For the next hour and a half I wrestled with Owen’s little nubbin of a gallbladder. I managed to separate it from the liver and I thought I found his cystic duct and junction with the common bile duct. The cystic duct was very short. I stitched it closed, being careful not to narrow his CBD and I left a drain in place.
I delivered a gallbladder which was the size of a nickel and contained a couple of stones which filled its tiny lumen.
Two hours of work for that little thing?
Owen woke up without a hitch.
“No golf for a few weeks,” I informed him.
“There goes my handicap,” he answered.
At least I’m done.
My phone went off.
“Consult, ICU 21. Tad Schultz, acute cholecystitis.”
I thought I was done.
It was now 3:30 in the afternoon. My plan to be done and home by one was just a fading memory.
I guess I need to go check out Tad. I wonder why he’s in ICU if it’s just his gallbladder which is the problem?
Tad was not in the ICU just because of his gallbladder. He had undergone coronary artery bypass surgery thirty six hours ago. Now he was complaining of severe upper abdominal pain, nausea and vomiting, all of which had commenced twelve hours earlier.
“Hello, Mr. Schultz. I’m Dr. Gelber, one of the General surgeons here. They tell me you have pain in your abdomen?” I inquired.
He was sitting still in his bed, an oxygen cannula draped across his face which was flushed. The monitor to the right of his bed gave a clue to his condition. Heart rate was 112, blood pressure 100/50, Respirations 22, oxygen saturation was 100%.
Looks like something is going on; something more than just post op discomfort.
“It hurts right here,” he replied as he pointed to the right upper quadrant of his abdomen, right where his gallbladder sat.
“It hurts to move, to breath, even to smile,” he added.
I wonder if it’s more than just his gallbladder?
“Any nausea or vomiting?”
“Had a pain like this before?”
I palpated his abdomen. He winced when I lightly tapped beneath the right costal margin (below the ribs).
It feels like there’s a mass there.”
“I’ll be back in a few minutes,” I said and I went to check the results of any testing which had been done.
I sat a the computer, waiting for Tad’s data to appear.
I don’t feel like ding another surgery today, especially on someone fresh from open heart surgery.
The tests revealed that his white Blood Cell count was 23,000, H/H 10.5 and 32. Total bilirubin was 2.0, ALT 125, AST 114 and Alkaline Phosphatase 201. His other labs were more or less normal. Ultrasound revealed a very distended gallbladder with stones and a thickened wall at 10 mm.
No question, Tad is sick and the culprit is his gallbladder. Surgery would best be avoided if possible. Maybe Dr. L can help.
Dr. L was our local, friendly Interventional Radiologist.
“Percutaneous cholecystostomy, if you have the time,” I requested from Dr. L. “Mr. Schultz, ICU 21. I think it would be best if he does not have to have surgery again so soon.”
Dr.

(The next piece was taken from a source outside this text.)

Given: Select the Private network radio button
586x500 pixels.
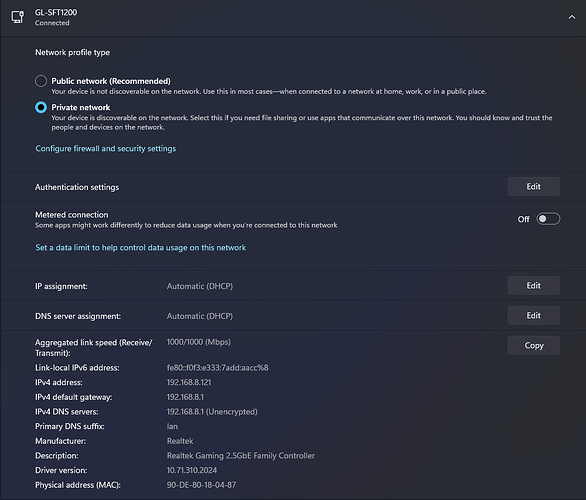Looking at the screenshot, I should [41, 108].
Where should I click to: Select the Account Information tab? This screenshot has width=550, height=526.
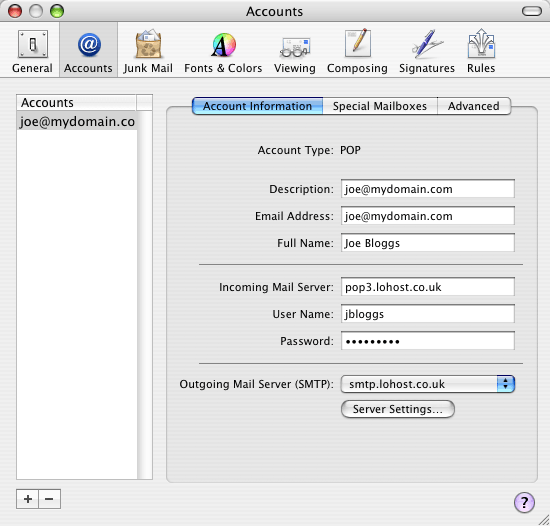[x=257, y=106]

L agreed and two hours later Tad was sitting up, smiling with a tube running from his right flank to a bag which was filled with golden brown bile.

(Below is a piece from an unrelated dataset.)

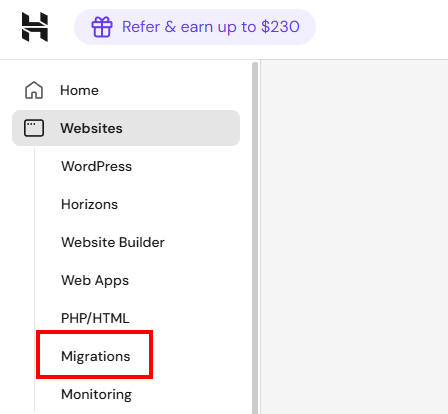Select Horizons in the sidebar

(x=89, y=204)
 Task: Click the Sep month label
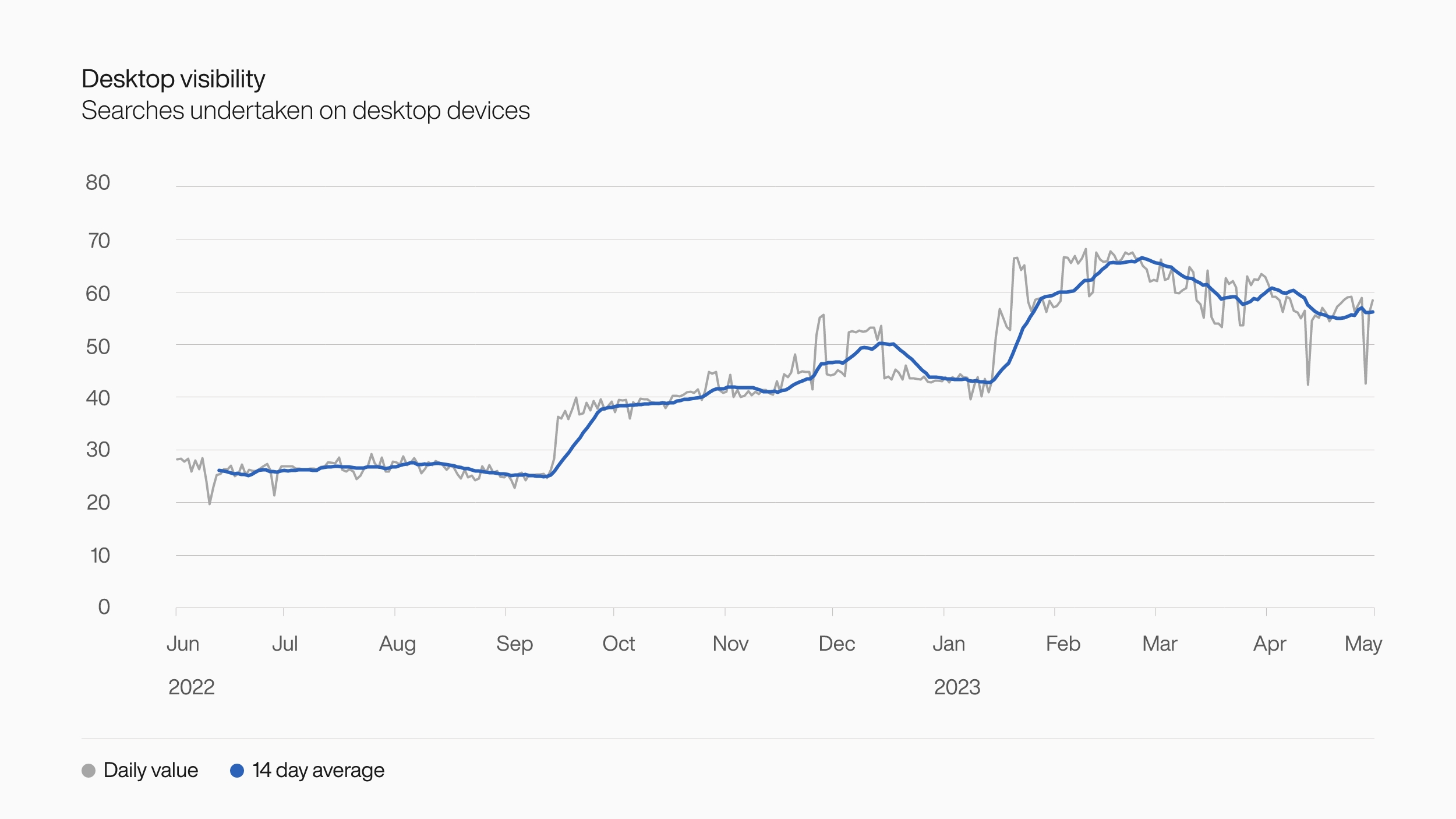pyautogui.click(x=514, y=644)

It was not definitive treatment, but the drainage procedure bought time, allowing Tad to recover from his open heart surgery without further complication. Six weeks later he had a second surgery, an uncomplicated laparoscopic cholecystectomy.
The day ended at around 6:00 pm. I had performed four cholecystectomies, tackling gallbladders of a variety of shapes and complexities. My hand was still a little sore from battling Michelle’s ostrich egg of a gallstone, but otherwise it had been a successful day.

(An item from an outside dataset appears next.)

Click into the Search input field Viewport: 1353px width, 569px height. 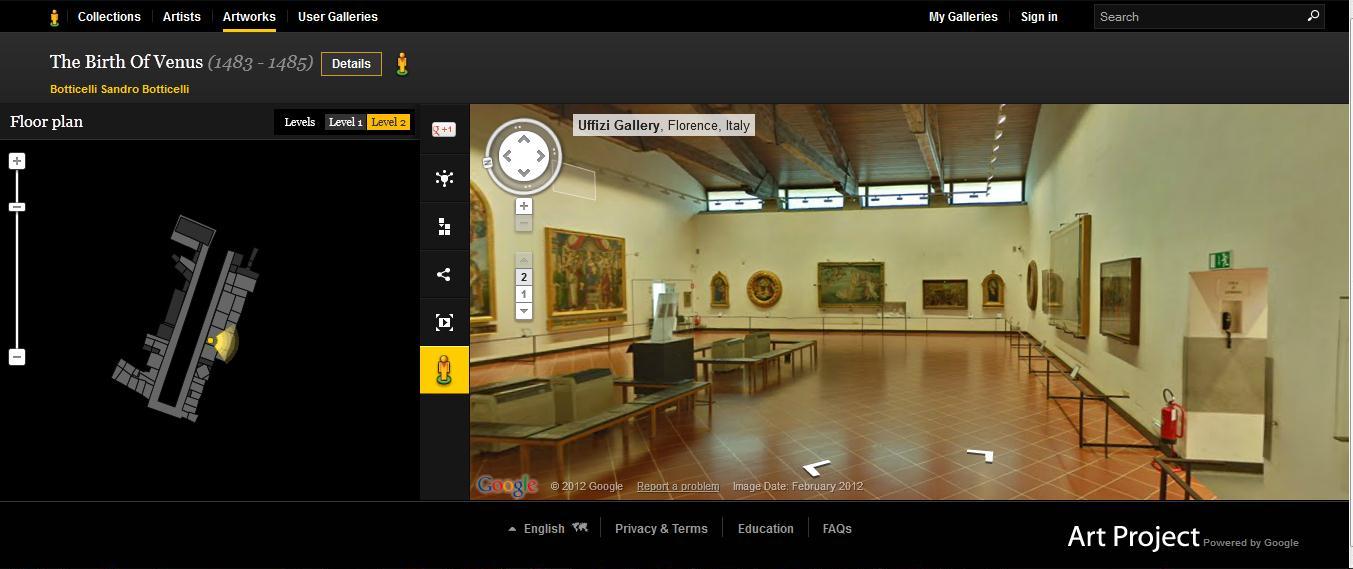pyautogui.click(x=1198, y=17)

Cholecystectomy can be one of the easiest surgeries to perform or extremely difficult. An elective gallbladder surgery in a thin patient with little inflammation and normal anatomy may take all of ten minutes. Meanwhile, at the other end of the spectrum, a case like Owen, a small contracted, fibrotic gallbladder with anatomy which is unclear will cause the best surgeon to pause and rue the day he chose to work with a scalpel, rather than sit a dark room all day and read chest X-Rays.
I thought about the surgeon’s prayer.
“Lord, please protect me from the interesting cases and don’t let me screw up today.”
Maybe it needs an addendum:
“And please make all the gallbladder surgeries easy.”